***** Exercise materials

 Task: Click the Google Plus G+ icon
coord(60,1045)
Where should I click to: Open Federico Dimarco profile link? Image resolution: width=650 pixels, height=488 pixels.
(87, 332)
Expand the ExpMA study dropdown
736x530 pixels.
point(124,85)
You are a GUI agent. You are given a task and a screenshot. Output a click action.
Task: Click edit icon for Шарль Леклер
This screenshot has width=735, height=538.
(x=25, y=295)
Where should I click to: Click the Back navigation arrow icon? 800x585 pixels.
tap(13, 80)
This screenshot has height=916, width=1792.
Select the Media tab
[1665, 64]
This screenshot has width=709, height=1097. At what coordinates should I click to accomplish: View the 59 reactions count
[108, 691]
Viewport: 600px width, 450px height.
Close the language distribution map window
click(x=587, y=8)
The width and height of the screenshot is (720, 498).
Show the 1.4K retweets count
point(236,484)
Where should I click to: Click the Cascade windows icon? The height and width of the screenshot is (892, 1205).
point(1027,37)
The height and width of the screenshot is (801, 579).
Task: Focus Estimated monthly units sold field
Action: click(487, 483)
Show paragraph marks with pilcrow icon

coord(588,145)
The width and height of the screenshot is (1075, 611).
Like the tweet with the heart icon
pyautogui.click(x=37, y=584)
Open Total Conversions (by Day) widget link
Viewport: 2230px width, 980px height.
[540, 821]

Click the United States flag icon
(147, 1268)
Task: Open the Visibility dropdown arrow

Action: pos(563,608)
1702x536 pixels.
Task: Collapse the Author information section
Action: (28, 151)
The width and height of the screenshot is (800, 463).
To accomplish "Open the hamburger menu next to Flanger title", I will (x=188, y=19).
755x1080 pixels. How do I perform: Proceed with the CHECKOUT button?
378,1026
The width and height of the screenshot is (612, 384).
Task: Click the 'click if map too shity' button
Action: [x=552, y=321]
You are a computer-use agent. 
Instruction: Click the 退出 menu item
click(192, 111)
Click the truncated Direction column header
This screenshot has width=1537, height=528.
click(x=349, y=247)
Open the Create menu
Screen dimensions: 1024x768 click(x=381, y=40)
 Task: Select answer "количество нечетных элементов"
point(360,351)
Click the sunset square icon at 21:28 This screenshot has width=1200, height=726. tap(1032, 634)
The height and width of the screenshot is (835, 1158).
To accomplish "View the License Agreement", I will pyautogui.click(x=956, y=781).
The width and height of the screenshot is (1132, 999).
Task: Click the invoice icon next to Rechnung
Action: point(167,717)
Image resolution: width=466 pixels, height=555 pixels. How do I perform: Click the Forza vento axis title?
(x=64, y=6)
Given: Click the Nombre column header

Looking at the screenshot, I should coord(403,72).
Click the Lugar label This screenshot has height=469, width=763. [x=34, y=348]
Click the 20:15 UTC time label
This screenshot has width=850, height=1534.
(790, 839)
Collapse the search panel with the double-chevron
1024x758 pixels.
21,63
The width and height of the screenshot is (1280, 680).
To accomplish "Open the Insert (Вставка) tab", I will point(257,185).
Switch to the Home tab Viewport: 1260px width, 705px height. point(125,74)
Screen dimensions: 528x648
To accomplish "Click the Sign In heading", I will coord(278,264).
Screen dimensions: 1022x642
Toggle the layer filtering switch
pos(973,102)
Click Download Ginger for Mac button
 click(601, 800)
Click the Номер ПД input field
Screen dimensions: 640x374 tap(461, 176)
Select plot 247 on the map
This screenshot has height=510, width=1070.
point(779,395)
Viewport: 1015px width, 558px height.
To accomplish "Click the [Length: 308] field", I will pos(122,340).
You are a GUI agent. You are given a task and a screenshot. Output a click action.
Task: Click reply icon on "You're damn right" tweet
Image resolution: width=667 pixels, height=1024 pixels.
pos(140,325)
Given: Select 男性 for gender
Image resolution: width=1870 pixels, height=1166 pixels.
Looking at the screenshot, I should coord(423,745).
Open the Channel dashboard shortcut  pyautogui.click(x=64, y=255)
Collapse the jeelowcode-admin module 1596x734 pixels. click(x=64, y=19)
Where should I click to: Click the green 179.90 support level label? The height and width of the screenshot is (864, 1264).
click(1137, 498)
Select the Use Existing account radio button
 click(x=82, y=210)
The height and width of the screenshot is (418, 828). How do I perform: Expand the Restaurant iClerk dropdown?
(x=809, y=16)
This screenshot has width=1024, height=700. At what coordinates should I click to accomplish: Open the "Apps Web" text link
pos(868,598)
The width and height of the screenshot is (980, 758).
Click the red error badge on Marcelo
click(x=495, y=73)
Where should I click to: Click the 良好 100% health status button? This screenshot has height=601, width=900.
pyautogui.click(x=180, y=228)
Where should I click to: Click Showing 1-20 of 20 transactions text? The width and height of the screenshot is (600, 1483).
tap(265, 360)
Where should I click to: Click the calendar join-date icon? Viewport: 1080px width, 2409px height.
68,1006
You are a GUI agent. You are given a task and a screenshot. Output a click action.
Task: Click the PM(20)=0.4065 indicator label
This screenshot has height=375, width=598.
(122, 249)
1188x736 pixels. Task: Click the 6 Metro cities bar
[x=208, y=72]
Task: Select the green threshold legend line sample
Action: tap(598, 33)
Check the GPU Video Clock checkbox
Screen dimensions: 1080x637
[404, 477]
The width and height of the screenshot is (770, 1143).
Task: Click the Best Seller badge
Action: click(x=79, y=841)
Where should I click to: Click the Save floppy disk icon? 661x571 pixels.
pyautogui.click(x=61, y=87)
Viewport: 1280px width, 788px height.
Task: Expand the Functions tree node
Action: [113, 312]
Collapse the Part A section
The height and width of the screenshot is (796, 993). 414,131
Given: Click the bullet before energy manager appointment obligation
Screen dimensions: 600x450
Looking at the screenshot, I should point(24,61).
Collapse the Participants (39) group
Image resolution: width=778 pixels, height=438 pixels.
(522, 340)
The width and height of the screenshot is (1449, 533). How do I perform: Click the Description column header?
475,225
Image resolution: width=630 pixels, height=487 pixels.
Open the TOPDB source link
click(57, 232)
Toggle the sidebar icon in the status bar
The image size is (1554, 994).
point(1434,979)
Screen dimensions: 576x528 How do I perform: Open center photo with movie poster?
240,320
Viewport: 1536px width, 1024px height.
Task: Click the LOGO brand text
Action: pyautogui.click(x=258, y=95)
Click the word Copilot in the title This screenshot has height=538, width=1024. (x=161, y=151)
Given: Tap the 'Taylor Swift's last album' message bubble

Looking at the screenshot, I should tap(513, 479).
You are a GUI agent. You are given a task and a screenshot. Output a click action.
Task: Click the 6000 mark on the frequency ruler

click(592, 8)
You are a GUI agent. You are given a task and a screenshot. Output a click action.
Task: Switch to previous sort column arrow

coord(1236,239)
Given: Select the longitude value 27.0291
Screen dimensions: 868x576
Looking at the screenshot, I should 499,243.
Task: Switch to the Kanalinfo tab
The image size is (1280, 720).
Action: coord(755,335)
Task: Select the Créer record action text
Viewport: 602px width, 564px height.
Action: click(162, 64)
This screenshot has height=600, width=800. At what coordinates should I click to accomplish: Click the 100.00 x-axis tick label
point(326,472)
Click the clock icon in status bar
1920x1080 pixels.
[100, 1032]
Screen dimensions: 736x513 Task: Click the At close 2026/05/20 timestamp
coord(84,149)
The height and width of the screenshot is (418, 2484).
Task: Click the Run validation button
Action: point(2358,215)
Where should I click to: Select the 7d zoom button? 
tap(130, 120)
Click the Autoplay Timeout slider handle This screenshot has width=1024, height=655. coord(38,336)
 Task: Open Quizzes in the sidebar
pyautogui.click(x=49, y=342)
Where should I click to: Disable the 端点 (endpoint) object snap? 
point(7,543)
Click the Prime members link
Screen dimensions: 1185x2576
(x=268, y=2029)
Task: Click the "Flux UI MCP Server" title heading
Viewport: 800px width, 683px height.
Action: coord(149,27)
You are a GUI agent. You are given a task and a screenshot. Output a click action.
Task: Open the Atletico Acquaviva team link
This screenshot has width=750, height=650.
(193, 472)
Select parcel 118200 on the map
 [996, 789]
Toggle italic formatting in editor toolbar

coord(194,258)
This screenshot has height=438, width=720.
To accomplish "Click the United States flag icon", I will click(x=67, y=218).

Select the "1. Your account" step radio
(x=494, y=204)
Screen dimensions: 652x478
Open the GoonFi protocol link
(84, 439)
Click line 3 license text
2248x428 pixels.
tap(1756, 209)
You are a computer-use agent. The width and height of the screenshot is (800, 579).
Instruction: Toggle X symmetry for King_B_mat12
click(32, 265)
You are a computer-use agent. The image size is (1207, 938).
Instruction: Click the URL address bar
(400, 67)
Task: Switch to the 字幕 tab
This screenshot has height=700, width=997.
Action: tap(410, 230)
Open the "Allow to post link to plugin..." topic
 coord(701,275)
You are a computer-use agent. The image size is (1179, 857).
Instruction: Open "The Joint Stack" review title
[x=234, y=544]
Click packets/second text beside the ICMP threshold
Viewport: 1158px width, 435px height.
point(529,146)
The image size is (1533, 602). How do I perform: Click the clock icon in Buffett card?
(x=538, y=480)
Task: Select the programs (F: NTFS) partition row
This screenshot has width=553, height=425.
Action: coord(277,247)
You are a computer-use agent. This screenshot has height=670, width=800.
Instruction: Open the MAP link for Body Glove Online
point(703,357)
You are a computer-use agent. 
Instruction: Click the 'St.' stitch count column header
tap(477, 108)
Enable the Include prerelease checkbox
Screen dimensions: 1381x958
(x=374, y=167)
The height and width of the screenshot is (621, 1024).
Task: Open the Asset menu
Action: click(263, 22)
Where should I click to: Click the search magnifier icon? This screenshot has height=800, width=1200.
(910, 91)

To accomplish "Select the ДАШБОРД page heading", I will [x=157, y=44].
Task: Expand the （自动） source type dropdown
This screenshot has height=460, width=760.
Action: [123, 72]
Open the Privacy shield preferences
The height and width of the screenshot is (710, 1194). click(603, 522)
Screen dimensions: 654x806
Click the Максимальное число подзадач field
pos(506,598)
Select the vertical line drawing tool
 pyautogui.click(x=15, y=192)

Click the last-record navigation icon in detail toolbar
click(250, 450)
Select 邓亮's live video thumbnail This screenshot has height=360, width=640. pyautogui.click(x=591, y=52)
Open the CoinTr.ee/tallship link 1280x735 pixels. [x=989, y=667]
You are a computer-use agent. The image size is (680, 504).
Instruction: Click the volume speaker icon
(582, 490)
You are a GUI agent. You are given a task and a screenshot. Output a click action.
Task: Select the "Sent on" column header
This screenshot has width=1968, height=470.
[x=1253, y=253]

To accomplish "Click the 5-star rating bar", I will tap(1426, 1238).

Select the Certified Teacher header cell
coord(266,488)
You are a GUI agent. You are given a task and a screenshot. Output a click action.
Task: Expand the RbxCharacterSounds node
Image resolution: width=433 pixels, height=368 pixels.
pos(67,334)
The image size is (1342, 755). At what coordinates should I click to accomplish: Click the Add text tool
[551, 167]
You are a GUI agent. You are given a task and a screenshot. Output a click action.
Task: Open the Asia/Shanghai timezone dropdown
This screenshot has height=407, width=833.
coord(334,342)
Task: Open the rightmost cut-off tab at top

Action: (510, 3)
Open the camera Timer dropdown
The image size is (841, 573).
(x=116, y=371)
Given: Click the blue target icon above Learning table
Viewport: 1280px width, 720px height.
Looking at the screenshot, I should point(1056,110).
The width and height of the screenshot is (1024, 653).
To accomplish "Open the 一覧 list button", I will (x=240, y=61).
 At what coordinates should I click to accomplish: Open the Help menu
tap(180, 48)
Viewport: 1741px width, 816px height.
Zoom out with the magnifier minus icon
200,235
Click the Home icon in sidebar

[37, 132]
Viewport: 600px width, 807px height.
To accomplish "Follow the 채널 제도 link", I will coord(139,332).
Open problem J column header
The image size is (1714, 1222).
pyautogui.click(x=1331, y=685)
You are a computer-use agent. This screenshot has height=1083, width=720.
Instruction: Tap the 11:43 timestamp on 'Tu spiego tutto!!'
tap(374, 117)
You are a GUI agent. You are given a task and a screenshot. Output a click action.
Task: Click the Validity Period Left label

**********

Task statement: Output the lines above between the one holding "Where should I click to: Disable" and the one holding "has height=670, width=800.", inclusive, with nothing before or after them.

Written answer:
Where should I click to: Disable the 端点 (endpoint) object snap? 
point(7,543)
Click the Prime members link
Screen dimensions: 1185x2576
(x=268, y=2029)
Task: Click the "Flux UI MCP Server" title heading
Viewport: 800px width, 683px height.
Action: coord(149,27)
You are a GUI agent. You are given a task and a screenshot. Output a click action.
Task: Open the Atletico Acquaviva team link
This screenshot has width=750, height=650.
(193, 472)
Select parcel 118200 on the map
 [996, 789]
Toggle italic formatting in editor toolbar

coord(194,258)
This screenshot has height=438, width=720.
To accomplish "Click the United States flag icon", I will click(x=67, y=218).

Select the "1. Your account" step radio
(x=494, y=204)
Screen dimensions: 652x478
Open the GoonFi protocol link
(84, 439)
Click line 3 license text
2248x428 pixels.
tap(1756, 209)
You are a computer-use agent. The width and height of the screenshot is (800, 579).
Instruction: Toggle X symmetry for King_B_mat12
click(32, 265)
You are a computer-use agent. The image size is (1207, 938).
Instruction: Click the URL address bar
(400, 67)
Task: Switch to the 字幕 tab
This screenshot has height=700, width=997.
Action: tap(410, 230)
Open the "Allow to post link to plugin..." topic
 coord(701,275)
You are a computer-use agent. The image size is (1179, 857).
Instruction: Open "The Joint Stack" review title
[x=234, y=544]
Click packets/second text beside the ICMP threshold
Viewport: 1158px width, 435px height.
point(529,146)
The image size is (1533, 602). How do I perform: Click the clock icon in Buffett card?
(x=538, y=480)
Task: Select the programs (F: NTFS) partition row
This screenshot has width=553, height=425.
Action: coord(277,247)
You are a computer-use agent. This screenshot has height=670, width=800.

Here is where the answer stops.